THY’nin uçak sayısını 2033 yılında 800’e çıkararak dünyanın en büyük havayolu şirketi olacağını ve personel sayısının da 150 bin kişiye yükseleceğini en yetkili kişi olan Yönetim Kurulu ve İcra Komitesi Başkanı Prof. Dr. Ahmet Bolat duyurdu. Büyük hedefler konulması tabi ki inanmak ve başarabilmekle mümkün.
Bu konuda THY rüştünü ispat etmiştir.
Take-Off JR ve Kabin Memuru başlığıyla yapılan işe alım ilanlarını ben de sosyal medyadaki hesaplarımdan yayınladım. İşsizliğin, mart ayında da yüzde 10’larda gerçekleştiği, geniş tanımlı işsizliğin de yüzde 21,8 olarak resmi kayıtlara girdiği ülkemizde, THY gibi gözde bir kurumun yayınladığı böyle bir iş ilanının büyük ilgi çektiğini görmek beni hiç de şaşırtmadı. Takipçilerden gelen mesajların çokluğu bunu gösteriyordu.

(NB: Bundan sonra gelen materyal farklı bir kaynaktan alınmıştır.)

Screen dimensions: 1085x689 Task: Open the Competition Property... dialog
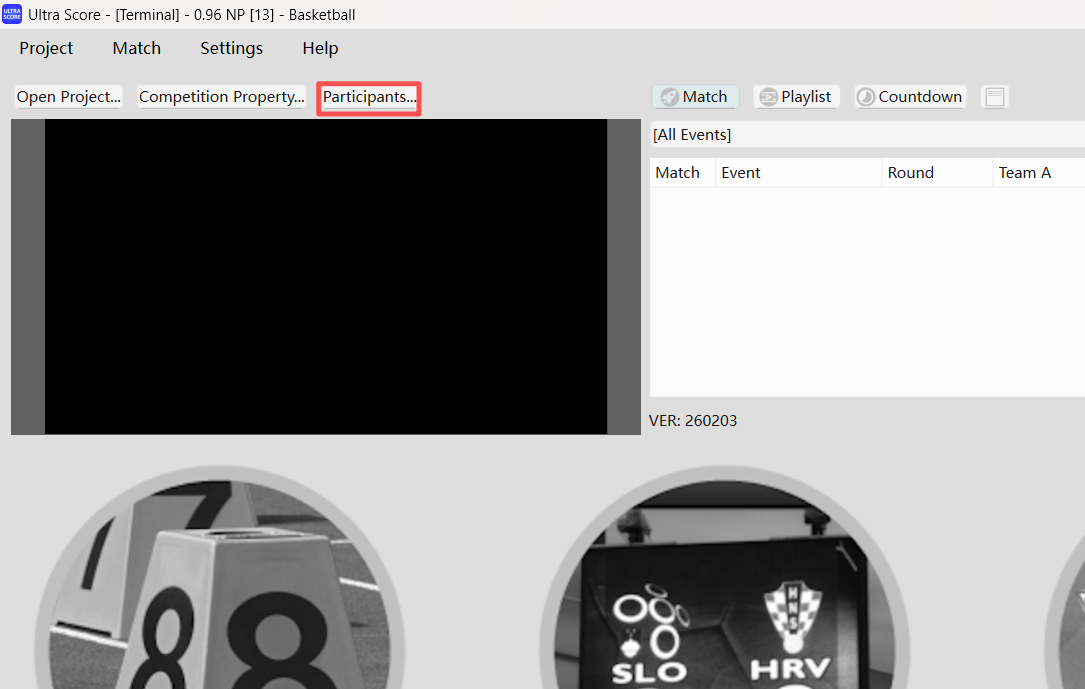coord(221,97)
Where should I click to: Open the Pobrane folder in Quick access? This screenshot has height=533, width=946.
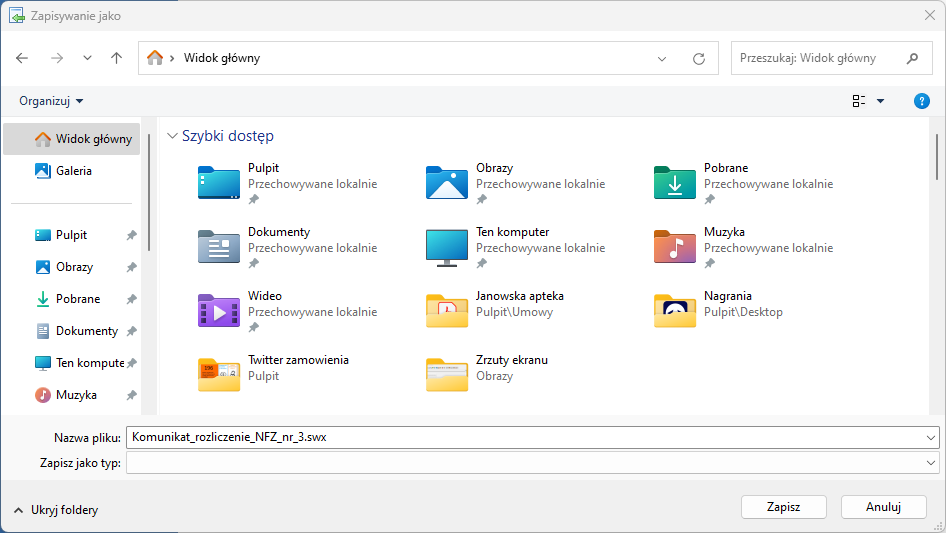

Herkes, ne yapması gerektiğini, şansının ne olabileceğini ve de torpilinin olmadığını da söylüyordu.
Ben de kendilerine yapılan duyurulara bakarak THY web sitesindeki İnsan Kaynakları sayfasına girmelerini, şanslarının başkalarından az olmadığını ve yaygın ve de sistematik bir torpil olmayacağını anlatıyorum. Örnek olarak THY Yönetim Kurulu Başkanı Ahmet Bolat’ın eşinin yeğeninin de geçmişte yapılan bir sınavda elendiğini söylüyorum. Alımların seçim öncesinde duyurulmasının herhangi bir amaca yönelik olmadığı, sezon ihtiyacı olarak önceden planlandığı, girişlerin de seçim sonrasında yapılacağı bir gerçek. Böyle bir ortamda THY yönetiminin kimsenin hakkını yemeyeceğini, hakkaniyete uygun adil bir tavır sergileyeceklerine, dürüst alım yapacaklarına inancım tam.
Dünyanın 128 ülkesinde 300’e yakın dış hat noktasına gece gündüz, yaz kış demeden aralıksız uçan THY’nin milli ekonomiye yaptığı katkıyı görmezden gelemeyiz. Binlerce insanın emeğiyle ortaya çıkan bu büyük şirketin yapılacak bu sınavlarda toplumun her kesiminden başvuran bütün adaylara aynı mesafede yaklaşacağından ve herhangi bir ayrım yapmayacağından hiç şüphemiz yok.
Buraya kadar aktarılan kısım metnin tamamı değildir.